# Complete the following:
a – In the post on the future of classical music, which Asian countries are named as places where classical music is on the rise?
b – Write a continuation of the discussion about the future of classical music, picking up after its final sentence.

# Article:
☆ ☆ ☆ ☆ ☆ ☆ ☆

Future of classical music?
I sense several trends affecting classical music (in which violins play a major role), that I would like to share and ask for your opinion.
1.) Changing environment for the children:
Learning an instrument competes with more short-term rewarding activities, like sports or even worse, playing online games, internet etc. There are studies, indicating that the attention span of children decreased and they focus more on other, short-term rewarding, high attraction and fun leisure activities. Children are not willing to practice over years and regular time, often conflicting with increasing school pressure. Additionally, those who did not learn any instrument might also not encourage their children, as parents, to learn an instrument and devote time and effort, leading to a downward spiral.
In schools, music (and other art) lessons are often cut (whilst companies complain about missing creativity and innovation of their employees)
2) Changing environment of music business (solists, orchestras, opera etc.):
Globalization and "industrialization" have not stopped with culture. There is no doubt, that the classical music industry works like a factory with professional management producing CDs, creating pop-star like musicians and conductors similar to commercial brands, playing what is popular and therefore possible to sell. The commercialization has also led to budget cuts for orchestras with mergers.. hundreds of talented musicians applying for one orchestra position, with international competition etc.
Additionally, the classical music business is still upholding traditional and conservative formats (confrontative, higher stage, less interactive… evening dress, when to clap or not to clap etc.…), which may prevent people to join this experience and give it a try.
The majority of the audience is older people (demografic issue) mainly from the upper middle and higher social class.
It is a bit similar to religion or church. How much keeping the traditions and how much openness is required to be still relevant and attractive for the next generation. In this context classical music might also not be explained well enough. More pre-concert introductions (building the „bridge“ between todays individual issues and the meaning of the historic piece) or the ability for the audience to sit next to players, would be an amazing experience especially for children.
Or to say it with design: form has to follow function. What function should classical music or making music have in these days?
3) Rising attraction in asian countries (positive)
Whilst in the "western" hemisphere (and cradle of classical music) there is a decrease in attention, classical music is on the rise in asian countries (like Korea, Japan, China). Orchestras are celebrated like pop-stars, parents encourage their children and support them financially and emotionally. They consider classical music as part of a holistic human education, like it was in previous times in western history beside arts, architecture, literature etc. More and more asian students study in Europe or US and join more and more orchestras, succed in competitions etc.
Will Asia have the role to "safe" classical music?
What do you think? Will classical music become a small "niche"? Is this part of a broader decrease in culture, in the sense of a early warning indicator or peak of the (culture)iceberg? Or what has to change for classical music to be present and relevant for society as a whole and its individuals?
With the exception of some main markets, as Germany, perhaps classical music was never a big market, good art was never a popular thing. But, yes, popular taste was much more refined in the past.

☆ ☆ ☆ ☆ ☆ ☆ ☆

# Material:
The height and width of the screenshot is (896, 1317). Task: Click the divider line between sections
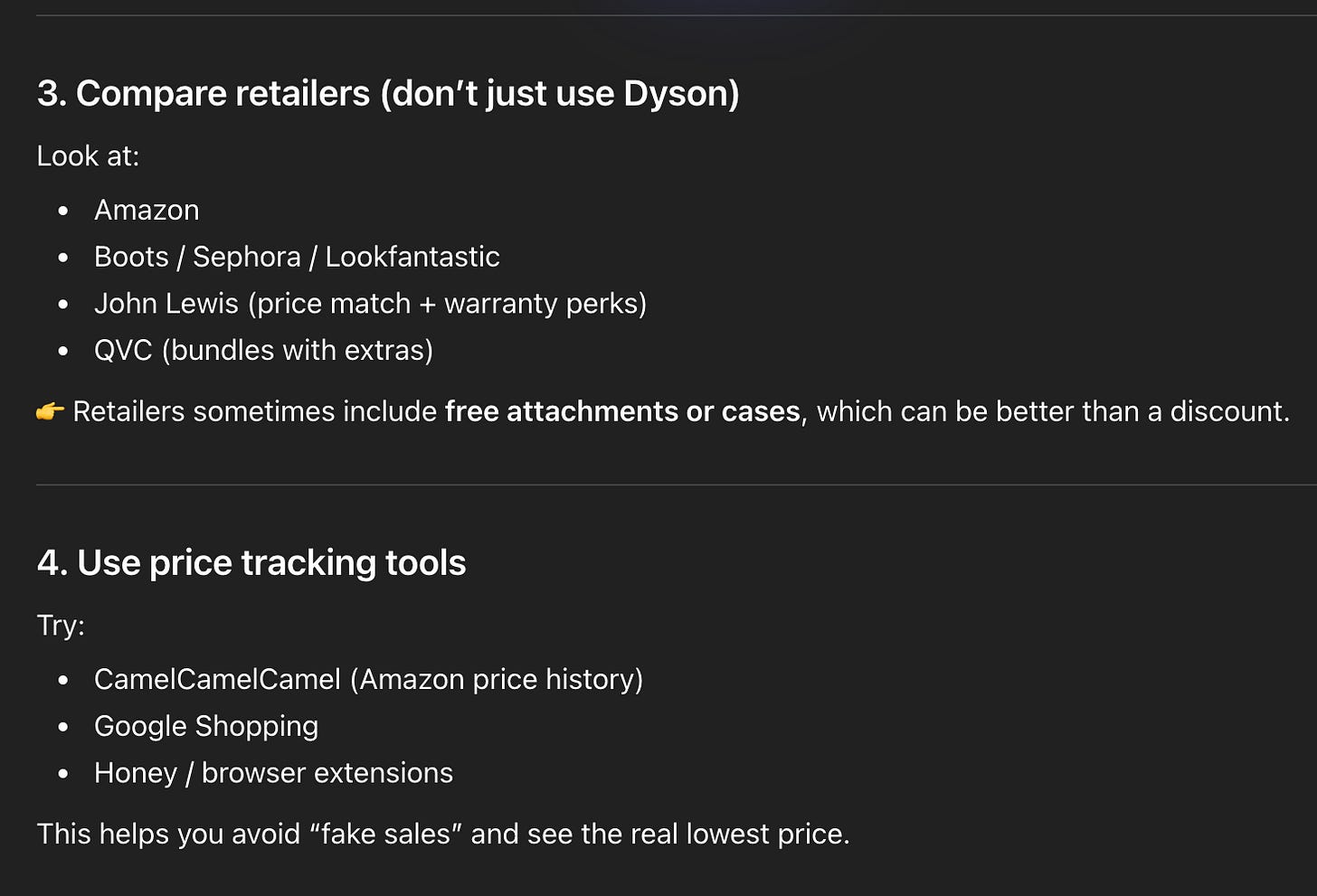[x=677, y=486]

☆ ☆ ☆ ☆ ☆ ☆ ☆

# Responses to the exercise:
a – Korea, Japan, and China.

b –
If you have ever seen the Violin Channel 20 questions interviews on youtube, you will notice the interviewee is almost always asked what the future of classical music will be. I have only seen one musician give a negative answer to that.
Has never gone away, and never will; but let's help more people get access to it without dumbing it down, and support music degrees everywhere, even if many in society deems them "useless" (including many musicians themselves.) Performing arts have always been a niche, and some decades more popular than others, but that's not necessarily bad.
I completely agree with Julia and Helen on their first points. More and more children spend hours per day playing video games. Learning an instrument, particularly piano and violin, is becoming extremely common among people from China, Japan and Korea, more so than in North America, I think, because of their highly academic culture.
There is a solution to children spending hours per day playing video games:
Arguably today kids are massively overscheduled. The same sorts of kids who are learning violin are also taking piano, playing at least one sport year-round, in Scouts or other youth clubs, taking a foreign language class or other tutoring outside of school, volunteering, and doing something that pretty much occupies them round the clock save for half a dozen hours of sleep.
I disagree that kids are overscheduled. If I were a parent, I would make my kids study piano, and I say specifically piano because it's the foundation of all instruments in my book. If a kid really hates playing piano (not practicing, though hating playing can lead to hating practicing), I would let them do something else.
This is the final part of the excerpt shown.